But how can we pick up these modest reductions in negative outcome (i.e. death and disability), with a reasonable certainty? We need trials with both a high internal and external validity. Internal validity is defined “The degree to which observed changes in a dependent variable can be attributed to changes in an independent variable”, or “The integrity of the experimental design and, consequently, the degree to which a study establishes the cause-and-effect relationship between the treatment and the observed outcome”. External validity is defined “the extent to which the results of a study can be generalised to the ”real world” population”. But my “real world” may well be different from yours… so we are actually  talking about the appropriateness by which a study result can be applied to non-study patients or populations. So, External Validity asks the question of generalizability: To what populations, settings, and treatment variables can this effect be generalized? The answer may well be different when different clinicians in different hospitals are asked the question; the more the various clinicians agree, the higher the External Validity is.

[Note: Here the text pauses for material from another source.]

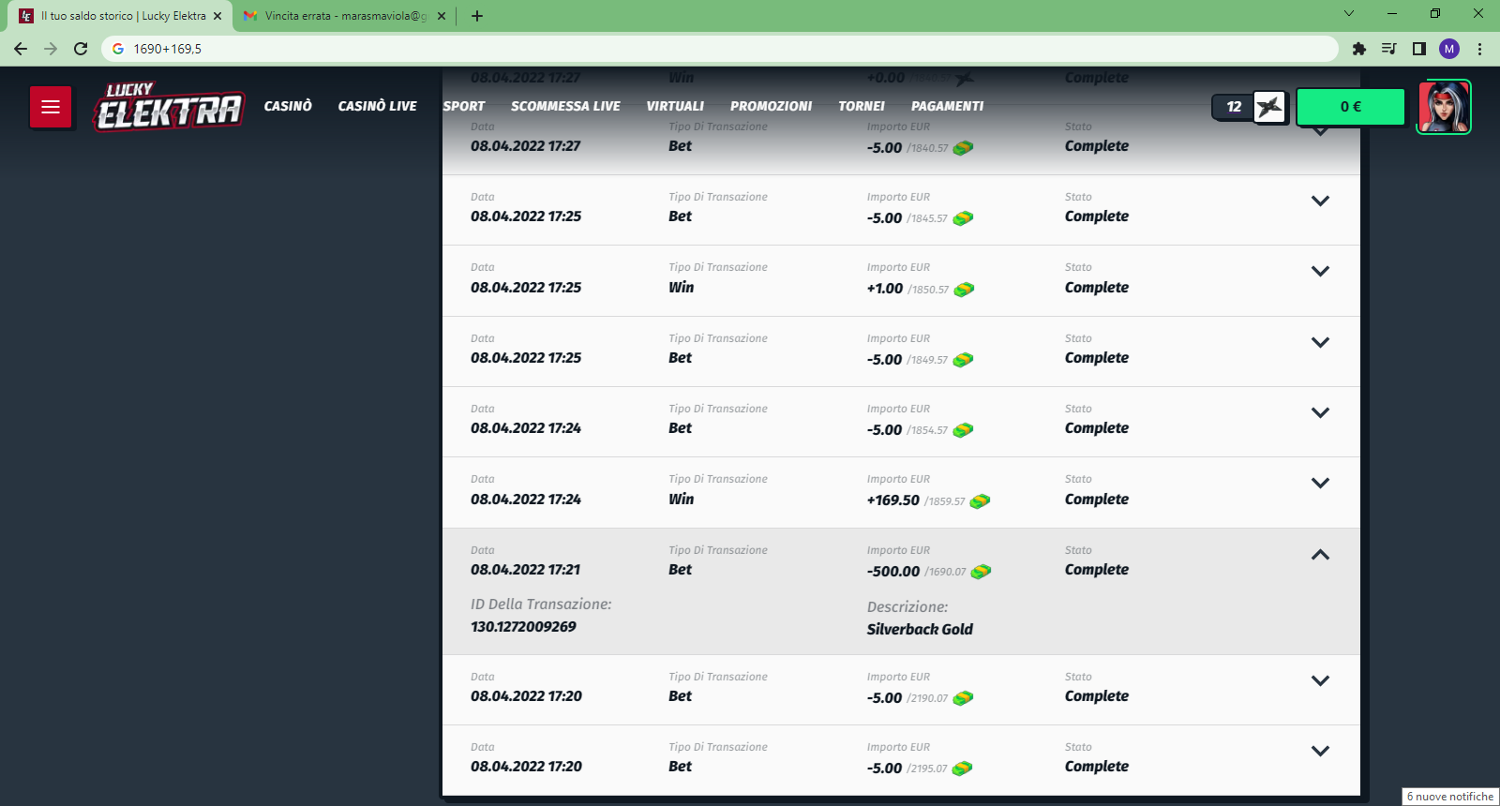
Task: Open Chrome side panel icon
Action: (x=1418, y=48)
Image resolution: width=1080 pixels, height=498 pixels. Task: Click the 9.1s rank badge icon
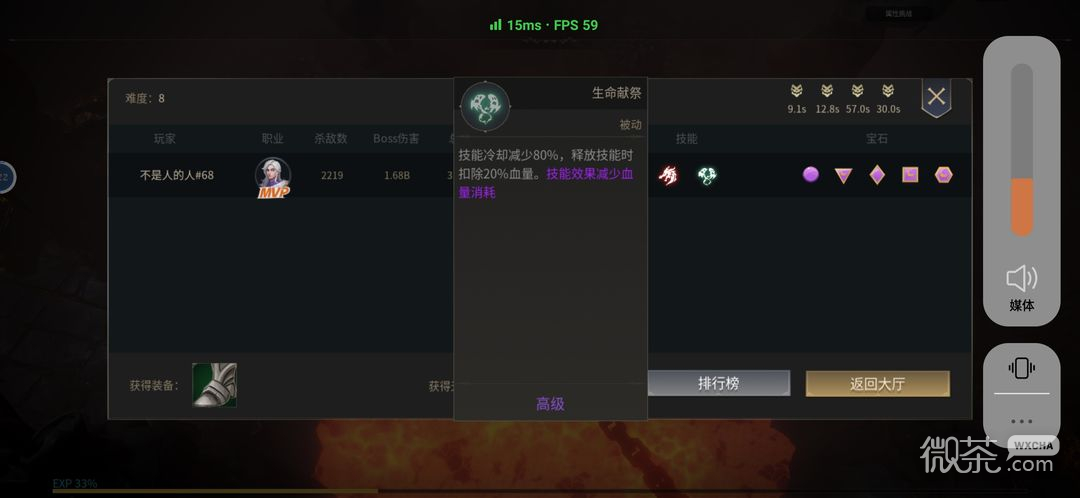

Internal validity is maximized when trials are large (adequately powered), well designed (simple efficient design, ensuring high adherence to the protocol) and achieving high completeness of data with no loss to follow-up. External validity is highest when the trial has broad entry criteria (to ensure relevance to the widest variety of people with the disease), incorporates a range of settings (for example in hospital based studies by including both primary, secondary and tertiary level care hospitals) spread across different regions, thus testing the intervention in the type of settings where it will be applied in practice.  To have the highest chance eventually to be implemented in routine practice,  the trial should select a clear measure of outcome that is relevant to patients, clinicians and health care planners.

We therefore need trials with minimal exclusion criteria, reflecting what happens in daily clinical practice (where we have to treat patients that present with the same condition at varying levels of severity and differing clinical manifestations).  The treatment under test should be feasible in everyday practice (or, in case the treatment is complex, with a possibility to apply it in the near future to the majority of patients).  In turn this requires that trial procedures with are easy to “embed” in the routine clinical practice. Busy physicians have very little time to dedicate to trials, and to obtain large numbers of included patients the extra work for the trialists should be minimal (efficient and high quality trial design).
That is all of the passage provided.